§ **WORK INSTRUCTION**
Transcribe the entries, keeping every character the same.

§ **INPUT RECORDS**

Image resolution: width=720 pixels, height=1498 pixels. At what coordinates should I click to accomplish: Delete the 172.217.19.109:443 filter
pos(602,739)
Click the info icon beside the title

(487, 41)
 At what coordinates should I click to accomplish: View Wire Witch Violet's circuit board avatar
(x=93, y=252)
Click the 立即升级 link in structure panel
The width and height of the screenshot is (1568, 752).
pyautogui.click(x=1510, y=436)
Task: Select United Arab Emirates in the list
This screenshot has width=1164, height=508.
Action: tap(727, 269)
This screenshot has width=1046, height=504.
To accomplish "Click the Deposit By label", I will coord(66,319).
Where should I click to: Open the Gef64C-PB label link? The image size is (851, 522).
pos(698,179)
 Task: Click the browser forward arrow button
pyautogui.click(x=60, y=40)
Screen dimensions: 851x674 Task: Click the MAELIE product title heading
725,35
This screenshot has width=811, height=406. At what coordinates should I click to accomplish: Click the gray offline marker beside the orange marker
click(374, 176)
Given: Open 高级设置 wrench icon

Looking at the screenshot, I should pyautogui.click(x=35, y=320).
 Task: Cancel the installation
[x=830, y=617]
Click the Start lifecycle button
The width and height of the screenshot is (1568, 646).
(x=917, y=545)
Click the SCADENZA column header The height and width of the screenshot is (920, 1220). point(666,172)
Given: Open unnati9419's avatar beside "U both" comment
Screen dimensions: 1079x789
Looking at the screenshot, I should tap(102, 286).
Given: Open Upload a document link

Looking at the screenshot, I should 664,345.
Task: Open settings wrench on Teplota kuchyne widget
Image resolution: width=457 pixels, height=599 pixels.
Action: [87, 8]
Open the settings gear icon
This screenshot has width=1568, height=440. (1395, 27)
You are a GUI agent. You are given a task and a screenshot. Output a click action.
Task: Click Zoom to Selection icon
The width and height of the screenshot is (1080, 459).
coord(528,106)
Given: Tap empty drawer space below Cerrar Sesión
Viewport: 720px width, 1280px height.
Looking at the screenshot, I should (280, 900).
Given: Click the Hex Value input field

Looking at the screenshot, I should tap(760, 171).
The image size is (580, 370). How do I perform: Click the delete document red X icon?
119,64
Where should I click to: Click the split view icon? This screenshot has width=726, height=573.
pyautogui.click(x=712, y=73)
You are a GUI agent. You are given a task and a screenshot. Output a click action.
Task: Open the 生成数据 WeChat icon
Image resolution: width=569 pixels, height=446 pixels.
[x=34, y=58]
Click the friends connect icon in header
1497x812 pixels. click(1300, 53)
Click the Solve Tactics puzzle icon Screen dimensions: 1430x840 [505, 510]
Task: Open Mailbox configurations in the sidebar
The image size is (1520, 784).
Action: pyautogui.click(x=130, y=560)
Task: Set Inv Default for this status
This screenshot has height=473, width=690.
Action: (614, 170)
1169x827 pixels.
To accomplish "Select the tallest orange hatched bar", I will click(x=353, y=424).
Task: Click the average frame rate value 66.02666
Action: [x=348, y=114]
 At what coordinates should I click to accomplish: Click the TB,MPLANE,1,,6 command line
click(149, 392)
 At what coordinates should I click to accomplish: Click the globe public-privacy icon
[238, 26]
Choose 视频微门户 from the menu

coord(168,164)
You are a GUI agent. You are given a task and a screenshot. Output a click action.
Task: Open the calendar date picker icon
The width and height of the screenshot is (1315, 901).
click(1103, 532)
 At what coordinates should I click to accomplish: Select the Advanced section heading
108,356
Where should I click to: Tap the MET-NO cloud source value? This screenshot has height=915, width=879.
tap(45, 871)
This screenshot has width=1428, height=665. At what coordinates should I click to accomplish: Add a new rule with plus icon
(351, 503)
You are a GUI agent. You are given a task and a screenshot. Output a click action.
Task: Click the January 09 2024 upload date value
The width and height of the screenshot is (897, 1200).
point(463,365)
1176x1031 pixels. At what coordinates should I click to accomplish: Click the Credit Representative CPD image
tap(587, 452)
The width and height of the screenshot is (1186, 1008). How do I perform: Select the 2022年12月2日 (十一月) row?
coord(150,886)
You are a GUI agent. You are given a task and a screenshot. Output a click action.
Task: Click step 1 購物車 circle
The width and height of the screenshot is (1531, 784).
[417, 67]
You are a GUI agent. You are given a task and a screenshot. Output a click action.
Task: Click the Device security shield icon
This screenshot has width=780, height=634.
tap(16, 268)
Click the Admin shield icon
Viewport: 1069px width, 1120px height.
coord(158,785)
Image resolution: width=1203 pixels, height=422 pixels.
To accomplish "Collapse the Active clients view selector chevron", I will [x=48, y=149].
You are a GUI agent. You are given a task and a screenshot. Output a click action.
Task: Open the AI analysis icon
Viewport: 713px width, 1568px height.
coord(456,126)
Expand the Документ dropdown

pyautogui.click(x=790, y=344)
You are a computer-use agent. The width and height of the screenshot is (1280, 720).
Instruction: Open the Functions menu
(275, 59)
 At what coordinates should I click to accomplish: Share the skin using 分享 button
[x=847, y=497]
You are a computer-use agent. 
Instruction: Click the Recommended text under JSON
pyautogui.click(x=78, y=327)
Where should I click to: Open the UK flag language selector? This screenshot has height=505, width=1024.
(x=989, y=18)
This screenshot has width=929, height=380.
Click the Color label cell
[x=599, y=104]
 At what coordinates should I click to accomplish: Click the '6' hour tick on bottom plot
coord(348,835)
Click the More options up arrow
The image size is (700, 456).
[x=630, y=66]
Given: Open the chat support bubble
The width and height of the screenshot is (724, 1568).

§ **FINISHED TASK**
Image resolution: width=720 pixels, height=1498 pixels. At what coordinates should I click to accomplish: Delete the 172.217.19.109:443 filter
pos(602,739)
Click the info icon beside the title

(487, 41)
 At what coordinates should I click to accomplish: View Wire Witch Violet's circuit board avatar
(x=93, y=252)
Click the 立即升级 link in structure panel
The width and height of the screenshot is (1568, 752).
pyautogui.click(x=1510, y=436)
Task: Select United Arab Emirates in the list
This screenshot has width=1164, height=508.
Action: tap(727, 269)
This screenshot has width=1046, height=504.
To accomplish "Click the Deposit By label", I will coord(66,319).
Where should I click to: Open the Gef64C-PB label link? The image size is (851, 522).
pos(698,179)
 Task: Click the browser forward arrow button
pyautogui.click(x=60, y=40)
Screen dimensions: 851x674 Task: Click the MAELIE product title heading
725,35
This screenshot has width=811, height=406. At what coordinates should I click to accomplish: Click the gray offline marker beside the orange marker
click(374, 176)
Given: Open 高级设置 wrench icon

Looking at the screenshot, I should pyautogui.click(x=35, y=320).
 Task: Cancel the installation
[x=830, y=617]
Click the Start lifecycle button
The width and height of the screenshot is (1568, 646).
(x=917, y=545)
Click the SCADENZA column header The height and width of the screenshot is (920, 1220). point(666,172)
Given: Open unnati9419's avatar beside "U both" comment
Screen dimensions: 1079x789
Looking at the screenshot, I should tap(102, 286).
Given: Open Upload a document link

Looking at the screenshot, I should 664,345.
Task: Open settings wrench on Teplota kuchyne widget
Image resolution: width=457 pixels, height=599 pixels.
Action: [87, 8]
Open the settings gear icon
This screenshot has width=1568, height=440. (1395, 27)
You are a GUI agent. You are given a task and a screenshot. Output a click action.
Task: Click Zoom to Selection icon
The width and height of the screenshot is (1080, 459).
coord(528,106)
Given: Tap empty drawer space below Cerrar Sesión
Viewport: 720px width, 1280px height.
Looking at the screenshot, I should (280, 900).
Given: Click the Hex Value input field

Looking at the screenshot, I should tap(760, 171).
The image size is (580, 370). How do I perform: Click the delete document red X icon?
119,64
Where should I click to: Click the split view icon? This screenshot has width=726, height=573.
pyautogui.click(x=712, y=73)
You are a GUI agent. You are given a task and a screenshot. Output a click action.
Task: Open the 生成数据 WeChat icon
Image resolution: width=569 pixels, height=446 pixels.
[x=34, y=58]
Click the friends connect icon in header
1497x812 pixels. click(1300, 53)
Click the Solve Tactics puzzle icon Screen dimensions: 1430x840 [505, 510]
Task: Open Mailbox configurations in the sidebar
The image size is (1520, 784).
Action: pyautogui.click(x=130, y=560)
Task: Set Inv Default for this status
This screenshot has height=473, width=690.
Action: (614, 170)
1169x827 pixels.
To accomplish "Select the tallest orange hatched bar", I will click(x=353, y=424).
Task: Click the average frame rate value 66.02666
Action: [x=348, y=114]
 At what coordinates should I click to accomplish: Click the TB,MPLANE,1,,6 command line
click(149, 392)
 At what coordinates should I click to accomplish: Click the globe public-privacy icon
[238, 26]
Choose 视频微门户 from the menu

coord(168,164)
You are a GUI agent. You are given a task and a screenshot. Output a click action.
Task: Open the calendar date picker icon
The width and height of the screenshot is (1315, 901).
click(1103, 532)
 At what coordinates should I click to accomplish: Select the Advanced section heading
108,356
Where should I click to: Tap the MET-NO cloud source value? This screenshot has height=915, width=879.
tap(45, 871)
This screenshot has width=1428, height=665. At what coordinates should I click to accomplish: Add a new rule with plus icon
(351, 503)
You are a GUI agent. You are given a task and a screenshot. Output a click action.
Task: Click the January 09 2024 upload date value
The width and height of the screenshot is (897, 1200).
point(463,365)
1176x1031 pixels. At what coordinates should I click to accomplish: Click the Credit Representative CPD image
tap(587, 452)
The width and height of the screenshot is (1186, 1008). How do I perform: Select the 2022年12月2日 (十一月) row?
coord(150,886)
You are a GUI agent. You are given a task and a screenshot. Output a click action.
Task: Click step 1 購物車 circle
The width and height of the screenshot is (1531, 784).
[417, 67]
You are a GUI agent. You are given a task and a screenshot. Output a click action.
Task: Click the Device security shield icon
This screenshot has width=780, height=634.
tap(16, 268)
Click the Admin shield icon
Viewport: 1069px width, 1120px height.
coord(158,785)
Image resolution: width=1203 pixels, height=422 pixels.
To accomplish "Collapse the Active clients view selector chevron", I will [x=48, y=149].
You are a GUI agent. You are given a task and a screenshot. Output a click action.
Task: Open the AI analysis icon
Viewport: 713px width, 1568px height.
coord(456,126)
Expand the Документ dropdown

pyautogui.click(x=790, y=344)
You are a computer-use agent. The width and height of the screenshot is (1280, 720).
Instruction: Open the Functions menu
(275, 59)
 At what coordinates should I click to accomplish: Share the skin using 分享 button
[x=847, y=497]
You are a computer-use agent. 
Instruction: Click the Recommended text under JSON
pyautogui.click(x=78, y=327)
Where should I click to: Open the UK flag language selector? This screenshot has height=505, width=1024.
(x=989, y=18)
This screenshot has width=929, height=380.
Click the Color label cell
[x=599, y=104]
 At what coordinates should I click to accomplish: Click the '6' hour tick on bottom plot
coord(348,835)
Click the More options up arrow
The image size is (700, 456).
[x=630, y=66]
Given: Open the chat support bubble
The width and height of the screenshot is (724, 1568).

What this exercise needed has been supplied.